• PROVIDED ENTRIES:
[Start of Attachment]

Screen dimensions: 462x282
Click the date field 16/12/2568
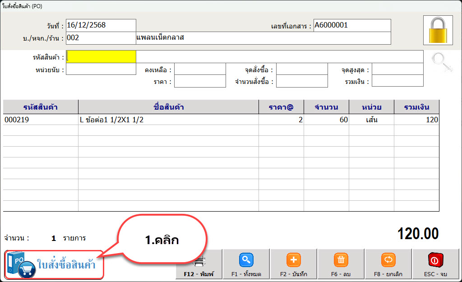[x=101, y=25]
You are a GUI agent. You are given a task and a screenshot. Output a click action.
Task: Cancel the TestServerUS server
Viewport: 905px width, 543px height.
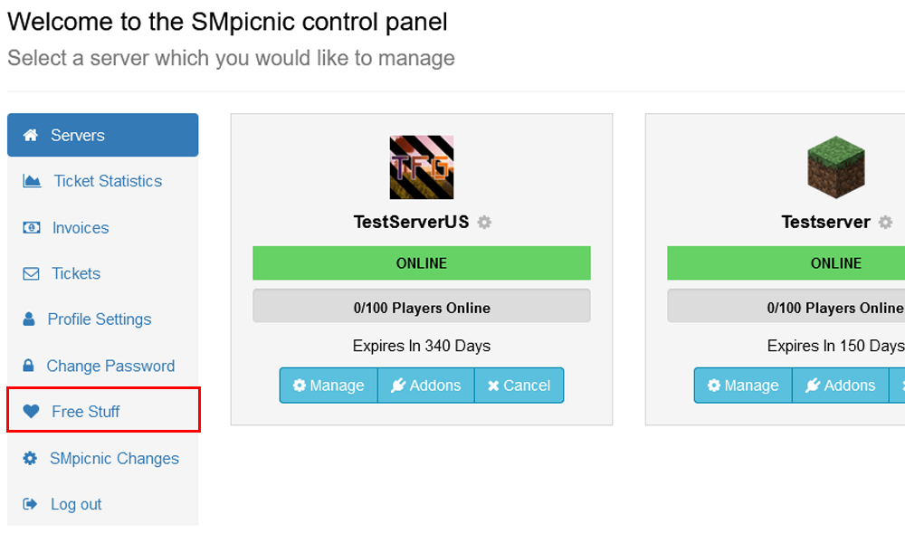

[End of Attachment]

• EXERCISE AIM:
For this exercise, retype the data above exactly and skip every image.

• SOLUTION BELOW:
Screen dimensions: 462x282
Click the date field 16/12/2568
[x=101, y=25]
You are a GUI agent. You are given a task and a screenshot. Output a click action.
Task: Cancel the TestServerUS server
Viewport: 905px width, 543px height.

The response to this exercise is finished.